An overview of the random ways Blender makes it possible to randomly randomise random things, randomly ranging from colours, to materials, to transforms.

1 Randomising Colours

A very common trick which I first learned from Andrew Price (as with everything else) is to use the Random output from the Object Info node, which generates a random number unique to the object. Connect it to the Factor input of a ColorRamp node, as the Factor socket is used in this node as an index for its gradient. Its resulting Image output will therefore be a random colour picked from the gradient.

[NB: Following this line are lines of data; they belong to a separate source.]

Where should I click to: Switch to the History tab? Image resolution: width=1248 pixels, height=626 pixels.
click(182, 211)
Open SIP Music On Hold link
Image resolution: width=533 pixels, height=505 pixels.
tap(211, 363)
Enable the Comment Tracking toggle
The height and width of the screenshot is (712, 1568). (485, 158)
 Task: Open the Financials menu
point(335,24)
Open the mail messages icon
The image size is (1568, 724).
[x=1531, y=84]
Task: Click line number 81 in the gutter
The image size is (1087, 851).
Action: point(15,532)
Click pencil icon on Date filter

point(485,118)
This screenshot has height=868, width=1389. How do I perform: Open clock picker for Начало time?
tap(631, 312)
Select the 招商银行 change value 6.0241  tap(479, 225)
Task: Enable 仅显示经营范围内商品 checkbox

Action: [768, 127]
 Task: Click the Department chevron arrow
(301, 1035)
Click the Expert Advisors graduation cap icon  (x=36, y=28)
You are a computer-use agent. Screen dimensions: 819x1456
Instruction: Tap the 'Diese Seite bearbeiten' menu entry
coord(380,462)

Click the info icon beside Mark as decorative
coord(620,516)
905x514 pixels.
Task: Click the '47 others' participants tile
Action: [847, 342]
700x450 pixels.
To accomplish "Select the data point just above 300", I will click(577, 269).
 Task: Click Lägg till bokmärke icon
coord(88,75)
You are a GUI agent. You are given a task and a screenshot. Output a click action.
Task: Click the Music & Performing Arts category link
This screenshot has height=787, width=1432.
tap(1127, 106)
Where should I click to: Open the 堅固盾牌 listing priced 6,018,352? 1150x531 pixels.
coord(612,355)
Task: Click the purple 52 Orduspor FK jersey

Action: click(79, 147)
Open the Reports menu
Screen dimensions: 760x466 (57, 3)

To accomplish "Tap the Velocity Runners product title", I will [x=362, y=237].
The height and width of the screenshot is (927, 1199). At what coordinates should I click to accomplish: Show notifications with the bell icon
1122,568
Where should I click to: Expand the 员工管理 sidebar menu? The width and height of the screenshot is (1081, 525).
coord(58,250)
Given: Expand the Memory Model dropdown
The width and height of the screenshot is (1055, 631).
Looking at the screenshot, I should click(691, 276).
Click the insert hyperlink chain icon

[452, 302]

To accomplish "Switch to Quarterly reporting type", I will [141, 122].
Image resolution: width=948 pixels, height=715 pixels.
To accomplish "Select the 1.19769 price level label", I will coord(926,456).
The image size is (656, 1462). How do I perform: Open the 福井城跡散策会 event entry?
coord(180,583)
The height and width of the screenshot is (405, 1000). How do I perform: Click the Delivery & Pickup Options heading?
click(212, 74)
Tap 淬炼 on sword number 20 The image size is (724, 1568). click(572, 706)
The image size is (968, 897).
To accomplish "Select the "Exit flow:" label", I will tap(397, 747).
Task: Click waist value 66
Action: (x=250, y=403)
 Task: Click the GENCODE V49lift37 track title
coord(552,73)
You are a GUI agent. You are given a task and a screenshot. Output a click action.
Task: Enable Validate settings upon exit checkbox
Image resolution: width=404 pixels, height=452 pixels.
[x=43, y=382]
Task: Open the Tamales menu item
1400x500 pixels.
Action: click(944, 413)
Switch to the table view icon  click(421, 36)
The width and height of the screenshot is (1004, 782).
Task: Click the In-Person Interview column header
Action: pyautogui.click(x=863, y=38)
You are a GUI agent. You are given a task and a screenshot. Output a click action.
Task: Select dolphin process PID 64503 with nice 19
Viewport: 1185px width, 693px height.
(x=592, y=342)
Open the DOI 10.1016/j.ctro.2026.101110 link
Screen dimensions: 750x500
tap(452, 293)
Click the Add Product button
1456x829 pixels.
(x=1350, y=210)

Canonical Node Setup for Randomising Colours
Canonical Node Setup for Randomising Colours

You may not want to have this setup choose from the near-infinity of colours the gradient range offers, as in very red, or slightly less red and a bit more green, or somewhere between green and blue, etc. as depicted above. If you want to have just red, or just green, or just blue, etc. open the ColorRamp's Interpolation menu whose value defaults to Linear, and choose Constant instead.

2 Randomising Materials

Randomising colours is a good start, but what about randomising textures? Or even whole materials? Various solutions are offered on the web, many of which suggesting to use the Object Info's Random output together with the GreaterThan and LessThan operations of the Math node. These approaches lead to complex and unmanageable node setups. And easier way might be to leave it to Blender's superb Python interface. Open the Scripting workspace, create a new text data-block and throw the following code in it:


import random
import bpy

for obj in bpy.context.selected_objects:
    obj.active_material = random.choice(bpy.data.materials)

The API is so convenient and Python so readable that this listing pretty much reads like English: for each selected object in the file, set its material to a random choice from all the materials available in the file. This is what the snippet will do every time you hit the Run Script button. So in essence, the randomisation isn't generated at object creation, but rather at script execution.

3 Randomising Transforms

Blender offers several ways to randomise object transforms such as location, rotation and scale. Obvious ones are particle systems – think sprinkles in Andrew Price's doughnut tutorial – and physics – which you could have used to have a large number of object acting as sprinkles be subject to gravity and fall on top of the doughnut (much like in real life). These are two obvious ways which I'm not going to discuss here, there's plenty of other good tutorials explaining how that's done.

I've recently used another way to randomly scatter objects, also haphazardly affecting their scales and rotation in the process: select the objects, and open the Object menu → Transform → Randomize Transform. Use the options pop-up to interactively and randomly affect all the locations, rotations and scales of the selected objects. Naturally, nothing keeps you later on from adjusting each object's transforms manually and more controllably to give a last touch to the random effect.